▸ Compito A: Ripeti parola per parola il tratto del brano che inizia con le parole contenenti "Benedikt Kälin, responsabile" e termina con "altre Società nazionali.".
▸ Compito B:
Rispondi alle seguenti domande sul brano.
(i) In quanti campi vive oggi circa un milione di persone?
(ii) Quale ruolo ricopre Benedikt Kälin?
(iii) In base a quale mandato la Mezzaluna Rossa del Bangladesh fornisce aiuti umanitari?

▸ Brano fornito:
========
Benedikt Kälin, responsabile di programma della Croce Rossa Svizzera (CRS)
BUONO A SAPERSI
Gli aiuti internazionali della Croce Rossa
Oggi circa un milione di persone vive in 33 angusti campi gestiti dalle Nazioni Unite e dallo Stato del Bangladesh. Ma quest’ultimo riesce a stento ad aiutare le famiglie locali più vulnerabili. Per questo motivo, conformemente al suo mandato di ausiliaria dei poteri pubblici, la Mezzaluna Rossa del Bangladesh fornisce aiuti umanitari, coadiuvata anche dalla Federazione internazionale delle Società di Croce Rossa e Mezzaluna Rossa e da altre Società nazionali.
========
▸ Dati forniti:
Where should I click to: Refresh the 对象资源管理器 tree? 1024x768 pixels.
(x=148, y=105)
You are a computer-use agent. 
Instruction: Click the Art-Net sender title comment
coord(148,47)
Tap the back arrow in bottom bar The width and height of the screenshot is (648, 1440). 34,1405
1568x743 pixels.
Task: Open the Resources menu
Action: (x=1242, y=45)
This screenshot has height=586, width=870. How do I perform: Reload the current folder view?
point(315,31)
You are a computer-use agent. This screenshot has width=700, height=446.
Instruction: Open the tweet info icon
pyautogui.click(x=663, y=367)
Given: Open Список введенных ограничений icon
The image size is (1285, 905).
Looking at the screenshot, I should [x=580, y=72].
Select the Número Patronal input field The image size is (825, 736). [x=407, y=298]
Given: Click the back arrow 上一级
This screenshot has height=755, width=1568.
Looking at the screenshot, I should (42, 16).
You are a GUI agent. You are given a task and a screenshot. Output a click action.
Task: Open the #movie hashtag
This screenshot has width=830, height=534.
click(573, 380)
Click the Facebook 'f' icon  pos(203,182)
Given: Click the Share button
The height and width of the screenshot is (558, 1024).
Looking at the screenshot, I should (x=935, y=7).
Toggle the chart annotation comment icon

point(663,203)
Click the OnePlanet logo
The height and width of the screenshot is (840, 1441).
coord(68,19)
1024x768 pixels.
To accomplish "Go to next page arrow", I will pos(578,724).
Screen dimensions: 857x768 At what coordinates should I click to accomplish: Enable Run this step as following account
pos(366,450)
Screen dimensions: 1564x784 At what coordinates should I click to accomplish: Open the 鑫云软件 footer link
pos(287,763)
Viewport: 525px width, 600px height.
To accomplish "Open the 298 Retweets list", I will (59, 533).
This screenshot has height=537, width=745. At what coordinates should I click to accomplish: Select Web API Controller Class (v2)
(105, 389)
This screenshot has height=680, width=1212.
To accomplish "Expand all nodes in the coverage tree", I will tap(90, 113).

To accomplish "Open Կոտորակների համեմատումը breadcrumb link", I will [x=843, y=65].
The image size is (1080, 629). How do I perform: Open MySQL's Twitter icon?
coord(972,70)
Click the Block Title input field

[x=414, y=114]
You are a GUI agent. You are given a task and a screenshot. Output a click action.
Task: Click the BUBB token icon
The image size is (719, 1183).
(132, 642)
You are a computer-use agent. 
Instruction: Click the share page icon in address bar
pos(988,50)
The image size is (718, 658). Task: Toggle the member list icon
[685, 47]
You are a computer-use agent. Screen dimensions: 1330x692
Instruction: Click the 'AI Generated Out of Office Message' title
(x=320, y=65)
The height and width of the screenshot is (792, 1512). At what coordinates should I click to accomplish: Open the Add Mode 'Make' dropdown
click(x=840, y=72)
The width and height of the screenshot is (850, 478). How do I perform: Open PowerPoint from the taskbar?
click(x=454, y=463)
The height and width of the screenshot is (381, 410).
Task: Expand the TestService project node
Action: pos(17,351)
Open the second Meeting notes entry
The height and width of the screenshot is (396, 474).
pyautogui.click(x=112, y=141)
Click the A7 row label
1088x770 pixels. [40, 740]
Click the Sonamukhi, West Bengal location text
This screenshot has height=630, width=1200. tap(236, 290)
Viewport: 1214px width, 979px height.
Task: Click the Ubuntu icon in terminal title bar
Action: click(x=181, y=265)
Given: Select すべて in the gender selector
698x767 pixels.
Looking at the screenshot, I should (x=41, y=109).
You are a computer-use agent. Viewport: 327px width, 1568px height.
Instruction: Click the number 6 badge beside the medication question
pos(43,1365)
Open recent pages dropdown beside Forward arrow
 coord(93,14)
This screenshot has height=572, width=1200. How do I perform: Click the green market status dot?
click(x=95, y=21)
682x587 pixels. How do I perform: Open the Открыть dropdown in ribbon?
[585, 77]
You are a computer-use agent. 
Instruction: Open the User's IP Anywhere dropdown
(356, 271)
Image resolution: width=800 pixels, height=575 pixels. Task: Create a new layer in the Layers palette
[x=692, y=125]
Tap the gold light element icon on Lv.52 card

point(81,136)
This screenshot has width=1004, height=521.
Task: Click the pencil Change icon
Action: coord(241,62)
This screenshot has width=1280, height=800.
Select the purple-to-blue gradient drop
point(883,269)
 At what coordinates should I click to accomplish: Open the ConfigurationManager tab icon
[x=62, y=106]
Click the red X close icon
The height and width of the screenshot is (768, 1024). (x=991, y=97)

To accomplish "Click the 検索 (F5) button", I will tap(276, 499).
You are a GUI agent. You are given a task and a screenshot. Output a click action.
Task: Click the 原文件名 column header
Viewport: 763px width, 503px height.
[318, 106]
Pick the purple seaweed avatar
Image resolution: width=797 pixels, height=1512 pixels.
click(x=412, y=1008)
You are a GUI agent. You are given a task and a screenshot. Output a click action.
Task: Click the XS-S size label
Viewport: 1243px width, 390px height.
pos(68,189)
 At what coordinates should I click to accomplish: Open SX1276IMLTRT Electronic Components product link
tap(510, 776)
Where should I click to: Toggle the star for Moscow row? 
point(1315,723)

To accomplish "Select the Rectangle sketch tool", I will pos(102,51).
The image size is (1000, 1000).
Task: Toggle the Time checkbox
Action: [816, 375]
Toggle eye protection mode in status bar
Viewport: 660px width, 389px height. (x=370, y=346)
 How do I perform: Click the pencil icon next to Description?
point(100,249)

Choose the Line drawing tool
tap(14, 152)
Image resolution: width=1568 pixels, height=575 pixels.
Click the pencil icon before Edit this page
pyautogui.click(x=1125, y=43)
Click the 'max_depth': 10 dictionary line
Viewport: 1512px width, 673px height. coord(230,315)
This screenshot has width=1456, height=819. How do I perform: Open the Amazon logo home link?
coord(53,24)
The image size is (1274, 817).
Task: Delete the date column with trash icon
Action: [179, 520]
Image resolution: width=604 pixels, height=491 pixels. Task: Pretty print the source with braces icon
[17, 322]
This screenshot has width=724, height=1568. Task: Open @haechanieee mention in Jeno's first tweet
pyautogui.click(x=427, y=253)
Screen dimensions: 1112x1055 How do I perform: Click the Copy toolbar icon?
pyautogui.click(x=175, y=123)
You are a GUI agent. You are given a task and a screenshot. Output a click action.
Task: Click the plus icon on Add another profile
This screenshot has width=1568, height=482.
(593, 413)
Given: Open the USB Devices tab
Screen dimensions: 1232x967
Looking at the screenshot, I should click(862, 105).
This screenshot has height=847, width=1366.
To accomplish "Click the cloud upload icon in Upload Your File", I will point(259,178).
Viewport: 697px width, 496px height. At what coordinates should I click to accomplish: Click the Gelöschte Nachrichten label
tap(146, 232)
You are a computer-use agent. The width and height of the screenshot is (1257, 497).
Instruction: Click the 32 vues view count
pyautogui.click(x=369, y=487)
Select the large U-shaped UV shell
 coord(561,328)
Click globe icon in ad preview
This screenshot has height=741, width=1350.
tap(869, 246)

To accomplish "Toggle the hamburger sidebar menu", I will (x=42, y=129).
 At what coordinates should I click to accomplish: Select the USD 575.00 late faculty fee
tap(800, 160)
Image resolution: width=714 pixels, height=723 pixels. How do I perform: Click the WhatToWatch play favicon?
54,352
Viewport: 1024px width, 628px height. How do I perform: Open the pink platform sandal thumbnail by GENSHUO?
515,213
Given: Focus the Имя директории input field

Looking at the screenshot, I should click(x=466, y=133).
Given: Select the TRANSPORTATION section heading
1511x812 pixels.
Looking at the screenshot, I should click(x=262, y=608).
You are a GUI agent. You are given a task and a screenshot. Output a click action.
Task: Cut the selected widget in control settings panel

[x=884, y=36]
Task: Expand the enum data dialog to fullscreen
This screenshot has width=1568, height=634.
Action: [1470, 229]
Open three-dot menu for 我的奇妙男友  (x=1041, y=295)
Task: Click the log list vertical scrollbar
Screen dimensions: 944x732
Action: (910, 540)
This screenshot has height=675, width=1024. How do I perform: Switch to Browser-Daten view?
========
▸ Soluzione A:
Benedikt Kälin, responsabile di programma della Croce Rossa Svizzera (CRS)
BUONO A SAPERSI
Gli aiuti internazionali della Croce Rossa
Oggi circa un milione di persone vive in 33 angusti campi gestiti dalle Nazioni Unite e dallo Stato del Bangladesh. Ma quest’ultimo riesce a stento ad aiutare le famiglie locali più vulnerabili. Per questo motivo, conformemente al suo mandato di ausiliaria dei poteri pubblici, la Mezzaluna Rossa del Bangladesh fornisce aiuti umanitari, coadiuvata anche dalla Federazione internazionale delle Società di Croce Rossa e Mezzaluna Rossa e da altre Società nazionali.

▸ Soluzione B:
(i) In 33 campi.
(ii) È responsabile di programma della Croce Rossa Svizzera (CRS).
(iii) In base al suo mandato di ausiliaria dei poteri pubblici.